# Specific training for muscle groups (Wrists and forearm)



## Glowie (Oct 23, 2021)

I've been lifting 30~ pounds with one dumbell from the ground and flexing arm at every each rep. As a result my abdomen, pectoral biceps developed impressive gain. Muscles in my arm gained muscle mass after one month I started lifting.

However my wrist is undeveloped and forearm extensors are underdeveloped.

As such I use my second dumbell with a lighter, dumbell. However I find it easier to do at edge of the bed and move 30 pound behind my shoulder and and slowly lift it toward my knee then lift the dumbell behind my shoulder blade and repeat the the rep until I feel stretching and stop until I feel exhaustion.

I know that elbow extensors are underdeveloped. I only increase in muscle mass near fascia points on my elbow. the point that connects major muscle groups to joints or other muscles.

The problem? muscles around my wrists and forearm extensors down my shoulder blades aren't developing fast as my bicep which is developing to the rate I see my blue veins and individual muscles when I move them. I'm not looking a sculpted figure but more stronger functional muscle groups that store more energy and preform better.

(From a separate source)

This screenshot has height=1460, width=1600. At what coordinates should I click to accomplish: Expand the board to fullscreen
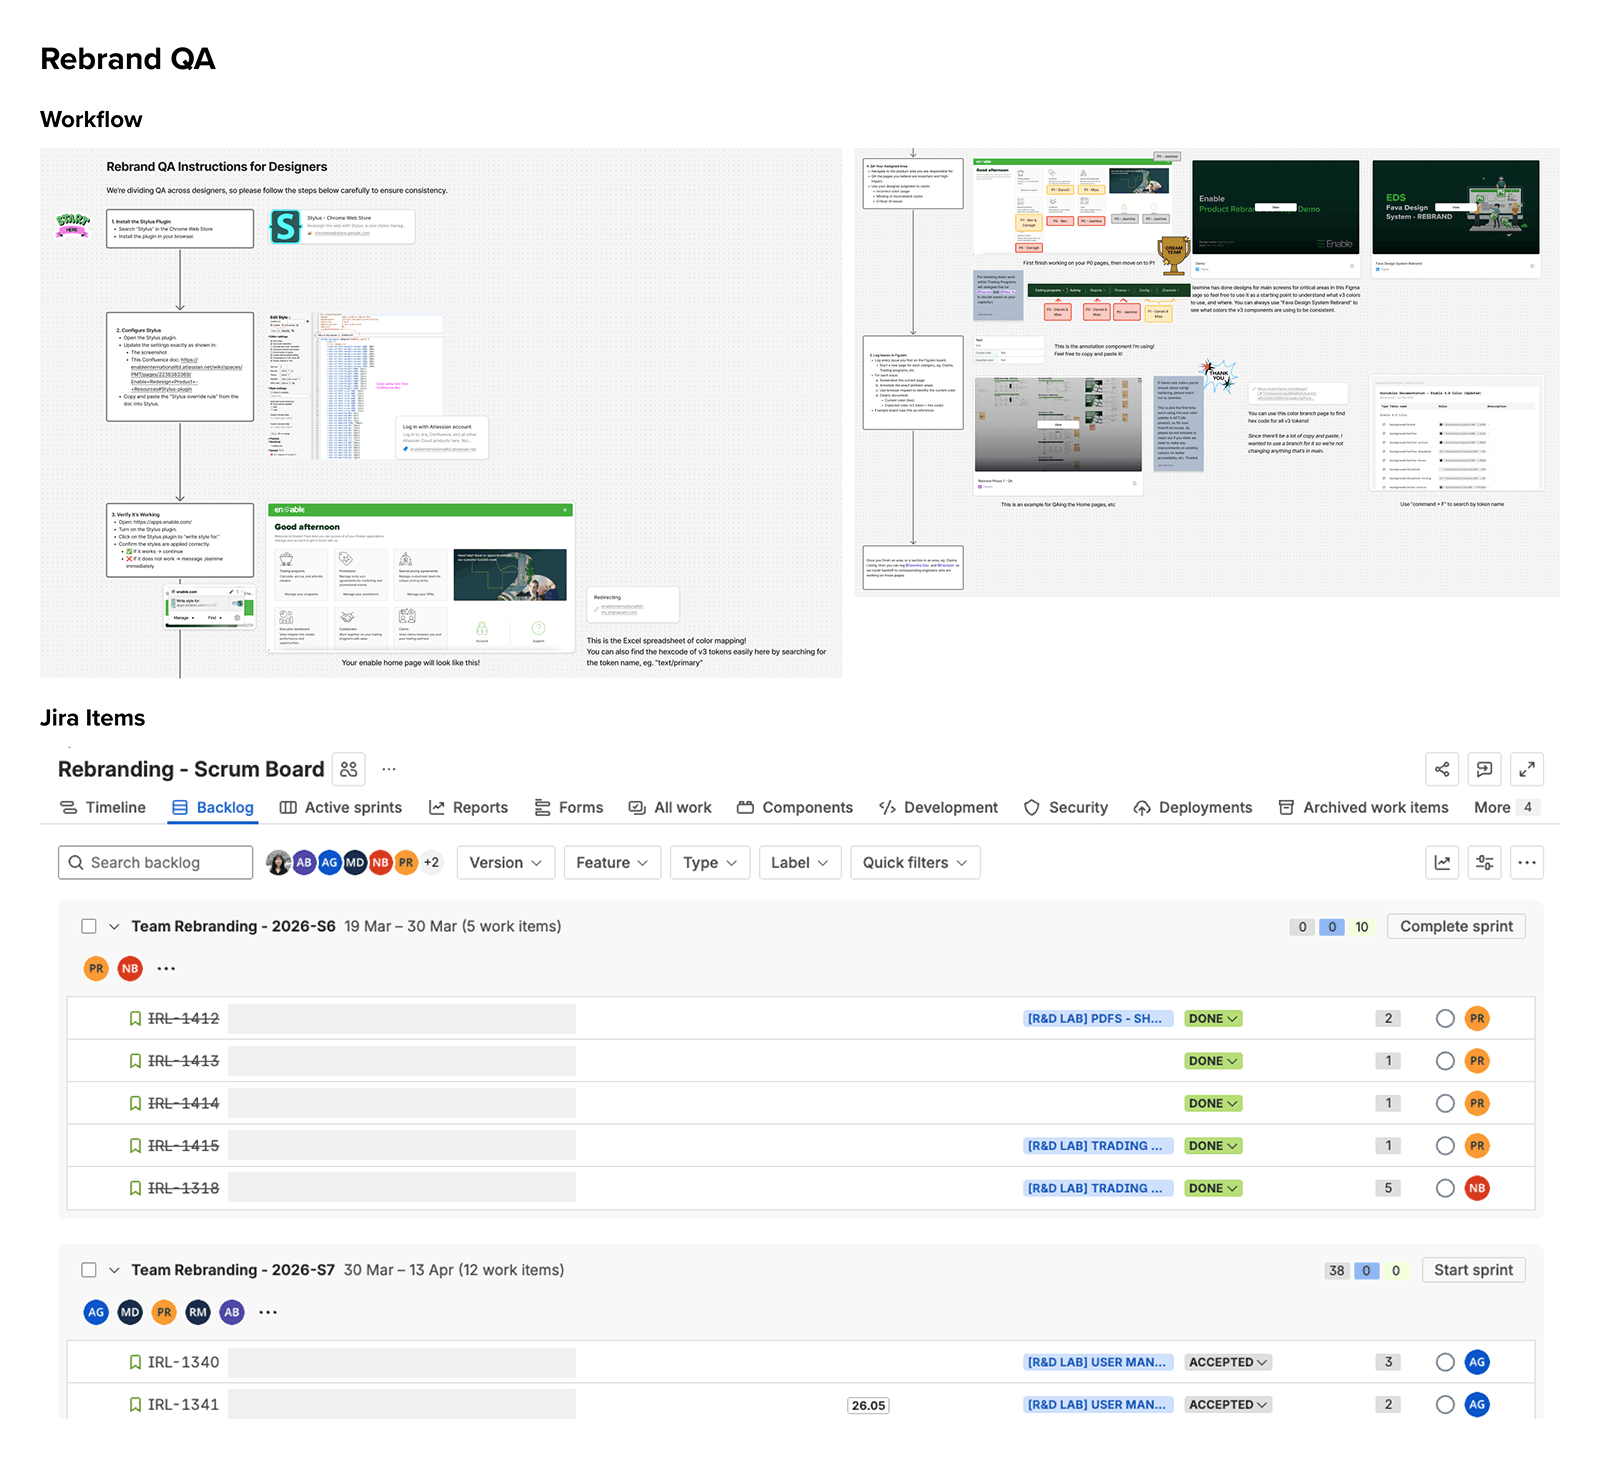[1527, 769]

Does anyone have any advice? Can anyone think of ways to train generally underdeveloped muscles?


----------



## A Cardboard Box (Oct 23, 2021)

Reverse curls for forearms. Stop flexing when you curl. Flexing doesn't do anything to build muscle, that's a meme. What builds muscle is repeated movements with weighted tension. For shoulders do military press or Arnolds. For delts do back flies. For traps do dumbbell or barbell shrugs.


----------



## DiggieSmalls (Oct 23, 2021)

Dead hangs


----------



## Drkinferno72 (Oct 23, 2021)

Deadlifts help a lot too


----------



## Crunchy Oats (Oct 23, 2021)

Pick up a broomstick or other long cylindrical object, and rotate it towards yourself and away from yourself with both hands for a while. Your forearms should burn intensely.


----------



## Lord of the Large Pants (Oct 23, 2021)

You a wrist-cel, boy?


----------



## Glowie (Oct 24, 2021)

Lord of the Large Pants said:


> You a wrist-cel, boy?



Lack of proper information. 50 kg grip strength training can only get you so far


----------